→ Directions for this task:
Once the line containing "Instruction: Click the blue" is found, return it and every line that follows, up to and including the final line of the material, exactly as written.

→ Record excerpts:
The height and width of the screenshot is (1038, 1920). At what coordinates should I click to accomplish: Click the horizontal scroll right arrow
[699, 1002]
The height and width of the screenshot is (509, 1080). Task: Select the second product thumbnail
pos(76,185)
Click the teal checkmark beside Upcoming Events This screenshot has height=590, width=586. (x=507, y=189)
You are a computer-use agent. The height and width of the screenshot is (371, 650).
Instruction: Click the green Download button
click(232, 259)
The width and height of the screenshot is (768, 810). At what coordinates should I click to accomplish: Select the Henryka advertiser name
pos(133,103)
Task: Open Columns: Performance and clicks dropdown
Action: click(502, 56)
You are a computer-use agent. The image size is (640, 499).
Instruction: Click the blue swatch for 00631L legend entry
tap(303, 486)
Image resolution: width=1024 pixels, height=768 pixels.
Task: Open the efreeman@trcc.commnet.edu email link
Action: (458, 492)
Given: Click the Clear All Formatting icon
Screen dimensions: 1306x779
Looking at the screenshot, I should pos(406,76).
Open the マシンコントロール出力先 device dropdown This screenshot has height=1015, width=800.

→ Exercise response:
Instruction: Click the blue swatch for 00631L legend entry
tap(303, 486)
Image resolution: width=1024 pixels, height=768 pixels.
Task: Open the efreeman@trcc.commnet.edu email link
Action: (458, 492)
Given: Click the Clear All Formatting icon
Screen dimensions: 1306x779
Looking at the screenshot, I should pos(406,76).
Open the マシンコントロール出力先 device dropdown This screenshot has height=1015, width=800.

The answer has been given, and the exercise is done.